An environmental group is looking for a dedicated, detail-oriented volunteer to help count the number of eared grebes that swarm Mono Lake in California's eastern Sierra Nevada range during their fall migration, covering the water in huge flocks totaling about a million birds.
The position requires training and practice to assure consistency in counting grebes that appear as tiny dots in aerial photos.
"The volunteer will need access to a computer," said Rosanne Catron, office director of the Mono Lake Committee, "and will be manually counting the grebes in approximately 800 photos and then entering this data in an Excel spreadsheet."
The task will take roughly 40 to 60 hours annually in the late fall and early winter.
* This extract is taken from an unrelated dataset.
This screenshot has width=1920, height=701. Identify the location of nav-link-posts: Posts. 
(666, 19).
Annual surveys of the aquatic diving birds have been conducted for most of the last two decades by biologist Sean Boyd of the Pacific Wildlife Research Center in British Columbia and the Mono Lake Committee, a nonprofit environmental group organized in 1978 to protect and restore the bowl-shaped Mono Basin ecosystem, roughly half the size of Rhode Island.
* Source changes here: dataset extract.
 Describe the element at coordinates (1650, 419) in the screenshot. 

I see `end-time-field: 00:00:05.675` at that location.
Eared grebes stop to rest in Mono Lake and Utah's Great Salt Lake before continuing their northward migration from Mexico to Canada. The most recent survey showed that Mono Lake hosted about one million grebes in 2012, roughly 150,000 more than in 2011.
"Fluctuations in the number of grebes tell us a lot about the ecological health of the region, changes in weather patterns and the viability of the species," Catron said.